Without copying any picture, transcribe exactly the lines of the data below from the one containing "You are a GUI" through the one containing "The height and".
· · · · · · ·
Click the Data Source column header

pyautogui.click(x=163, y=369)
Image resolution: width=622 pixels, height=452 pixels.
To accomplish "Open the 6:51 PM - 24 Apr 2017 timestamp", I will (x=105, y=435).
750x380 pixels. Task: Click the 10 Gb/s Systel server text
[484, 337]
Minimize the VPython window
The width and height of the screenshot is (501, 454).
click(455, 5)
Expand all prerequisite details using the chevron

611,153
· · · · · · ·
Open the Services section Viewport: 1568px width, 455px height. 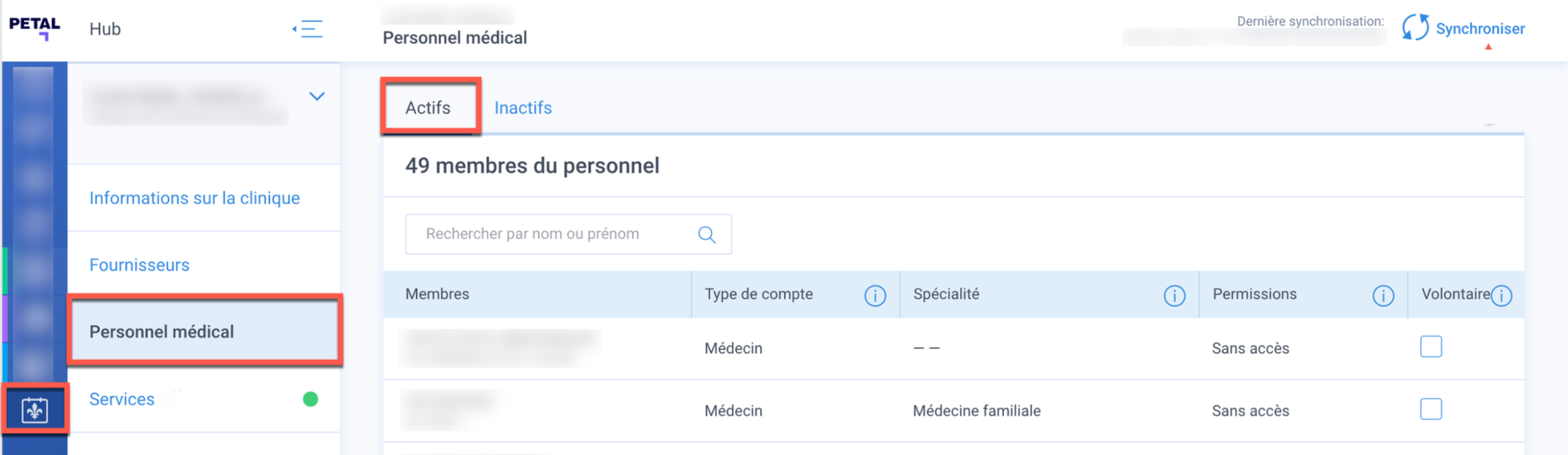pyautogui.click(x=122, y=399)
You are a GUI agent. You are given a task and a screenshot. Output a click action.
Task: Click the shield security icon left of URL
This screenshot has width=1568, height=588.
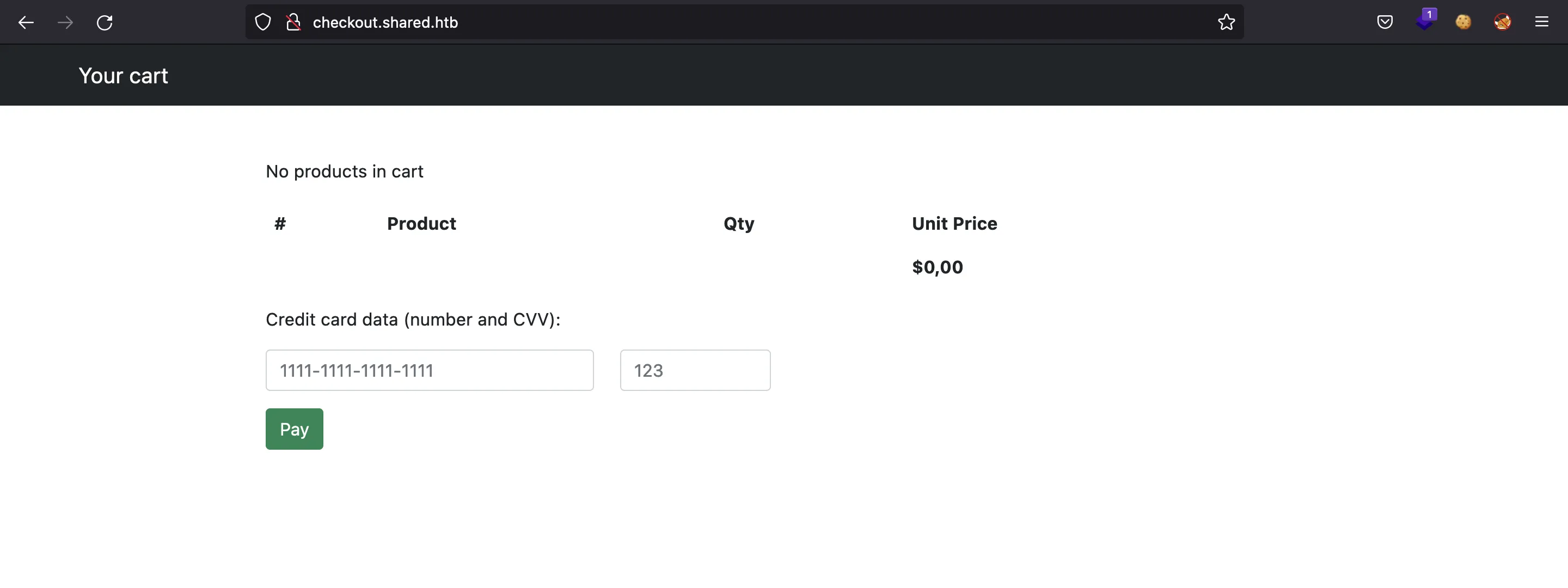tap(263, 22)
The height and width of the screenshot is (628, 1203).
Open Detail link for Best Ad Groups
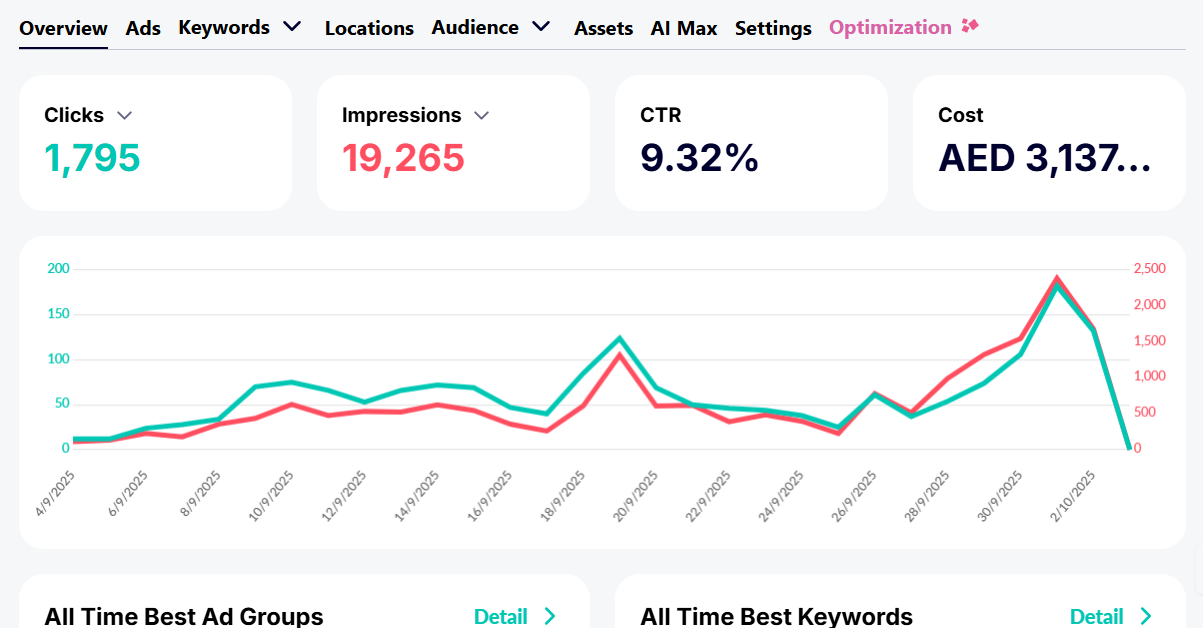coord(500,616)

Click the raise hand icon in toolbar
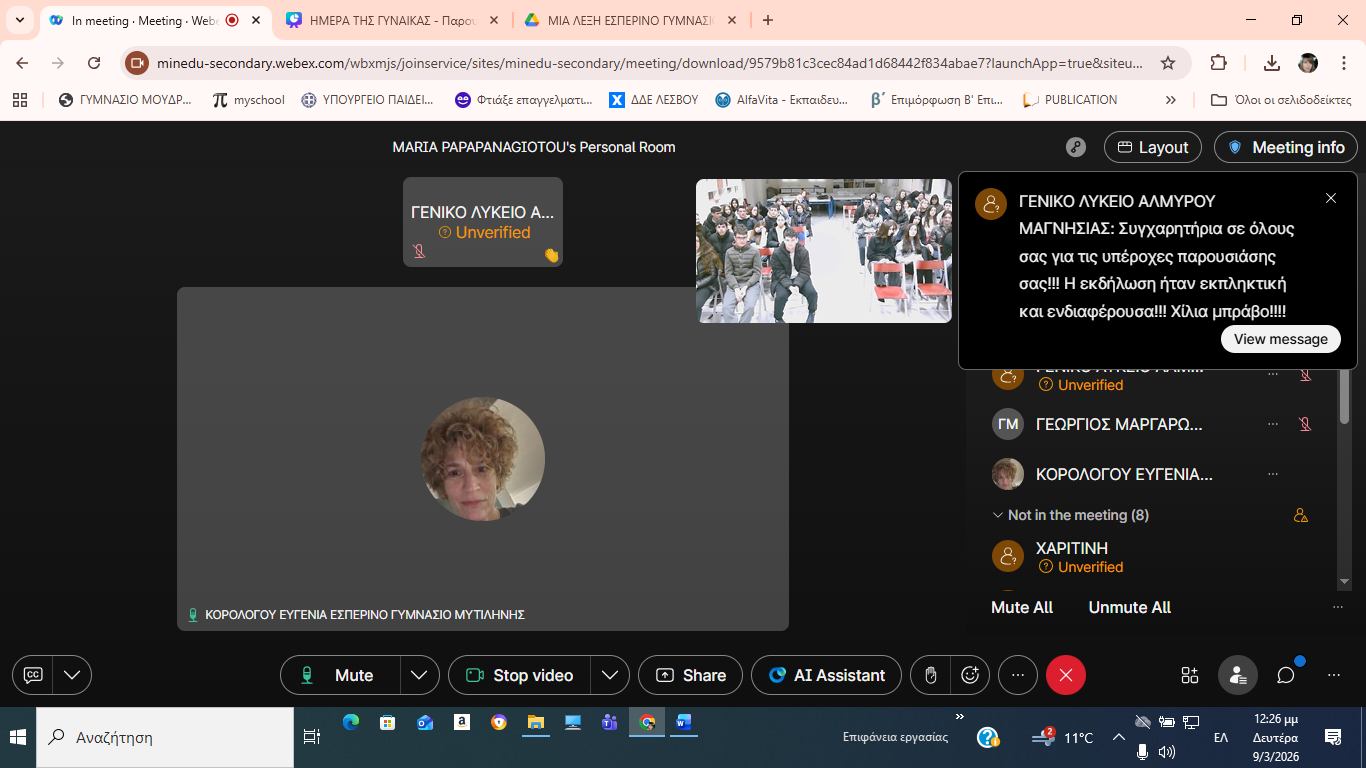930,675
· · · · · · ·
» **Reply to the exercise**
You are a GUI agent. You are given a task and a screenshot. Output a click action.
Task: Click the shield security icon left of URL
This screenshot has width=1568, height=588.
tap(263, 22)
The height and width of the screenshot is (628, 1203).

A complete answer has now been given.